You can begin to see the power and the structure yourself via Cognonto’s online demo, as shown above, which showcases a portion of the system’s functionality.

Problem and Opportunity

Artificial intelligence (AI) and machine learning are revolutionizing knowledge systems. Improved algorithms and faster graphics chips have been contributors. But the most important factor in knowledge-based AI’s renaissance, in our opinion, has been the availability of massive digital datasets for the training of machine learners.
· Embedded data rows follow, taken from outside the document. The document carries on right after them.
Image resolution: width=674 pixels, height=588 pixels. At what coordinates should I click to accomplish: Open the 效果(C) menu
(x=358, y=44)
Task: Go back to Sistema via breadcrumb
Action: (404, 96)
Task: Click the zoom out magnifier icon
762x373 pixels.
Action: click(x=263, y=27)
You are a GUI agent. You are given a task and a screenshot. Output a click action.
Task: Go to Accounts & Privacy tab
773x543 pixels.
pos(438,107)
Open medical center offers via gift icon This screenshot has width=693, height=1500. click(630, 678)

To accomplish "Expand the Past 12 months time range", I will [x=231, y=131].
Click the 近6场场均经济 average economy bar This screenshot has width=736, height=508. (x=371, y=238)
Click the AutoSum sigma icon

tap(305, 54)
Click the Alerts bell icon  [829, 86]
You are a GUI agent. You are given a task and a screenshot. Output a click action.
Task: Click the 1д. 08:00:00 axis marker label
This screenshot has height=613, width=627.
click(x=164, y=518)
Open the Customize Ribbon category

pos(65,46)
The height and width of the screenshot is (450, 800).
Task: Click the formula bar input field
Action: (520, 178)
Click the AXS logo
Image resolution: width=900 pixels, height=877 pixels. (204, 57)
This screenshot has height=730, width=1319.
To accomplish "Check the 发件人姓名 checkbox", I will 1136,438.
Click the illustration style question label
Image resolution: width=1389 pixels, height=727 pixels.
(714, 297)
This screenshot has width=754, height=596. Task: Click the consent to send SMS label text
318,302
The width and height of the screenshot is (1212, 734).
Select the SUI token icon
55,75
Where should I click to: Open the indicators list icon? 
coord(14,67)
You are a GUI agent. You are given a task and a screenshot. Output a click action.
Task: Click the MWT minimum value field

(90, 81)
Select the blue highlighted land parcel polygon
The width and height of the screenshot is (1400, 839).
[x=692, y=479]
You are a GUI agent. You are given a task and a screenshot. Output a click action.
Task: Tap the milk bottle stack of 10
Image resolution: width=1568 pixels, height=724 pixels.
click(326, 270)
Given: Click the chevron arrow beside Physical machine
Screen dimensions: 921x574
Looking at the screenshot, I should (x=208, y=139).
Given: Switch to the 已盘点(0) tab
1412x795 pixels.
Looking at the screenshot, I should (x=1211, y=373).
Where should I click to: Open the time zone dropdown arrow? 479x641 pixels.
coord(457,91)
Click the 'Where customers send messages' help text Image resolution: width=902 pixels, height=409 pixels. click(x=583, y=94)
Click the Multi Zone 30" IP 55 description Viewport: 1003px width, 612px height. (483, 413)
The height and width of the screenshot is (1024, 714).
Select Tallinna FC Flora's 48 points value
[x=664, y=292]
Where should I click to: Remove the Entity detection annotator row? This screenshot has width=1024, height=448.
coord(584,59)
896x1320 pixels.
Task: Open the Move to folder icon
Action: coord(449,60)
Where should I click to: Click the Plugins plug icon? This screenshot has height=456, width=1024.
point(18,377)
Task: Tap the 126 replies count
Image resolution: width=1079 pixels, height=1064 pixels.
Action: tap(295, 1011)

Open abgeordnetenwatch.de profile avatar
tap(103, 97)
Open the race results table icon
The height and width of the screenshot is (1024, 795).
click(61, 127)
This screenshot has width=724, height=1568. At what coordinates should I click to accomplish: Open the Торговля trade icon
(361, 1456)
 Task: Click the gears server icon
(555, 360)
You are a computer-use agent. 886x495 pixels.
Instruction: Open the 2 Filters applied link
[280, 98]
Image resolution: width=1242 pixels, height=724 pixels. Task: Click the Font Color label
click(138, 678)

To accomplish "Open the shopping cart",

Wikipedia and data from search engines are central to recent breakthroughs. Wikipedia is at the heart of Siri, Cortana, the former Freebase, DBpedia, Google’s Knowledge Graph and IBM’s Watson, to name just a prominent few AI question answering systems. Natural language understanding is showing impressive gains across a range of applications. To date, all of these examples have been the result of bespoke efforts. It is very expensive for standard enterprises to leverage these knowledge resources on their own.

Today’s practices pose significant upfront and testing effort. Much latent knowledge remains unexpressed and not easily available to learners; it must be exposed, cleaned and vetted. Further upfront effort needs to be spent on selecting the features (variables) used and then to accurately label the positive and negative training sets. Without “gold standards” — at still more cost — it is difficult to tune and refine the learners. The cost to develop tailored extractors, taggers, categorizers, and natural language processors is simply too high.

So recent breakthroughs demonstrate the promise; now it is time to systematize the process and lower the costs. The insight behind Cognonto is that existing knowledge bases can be staged to automate much of the tedium and reduce the costs now required to set up and train machine learners for knowledge purposes. Cognonto’s mission is to make knowledge-based artificial intelligence (KBAI) cheaper, repeatable, and applicable to enterprise needs.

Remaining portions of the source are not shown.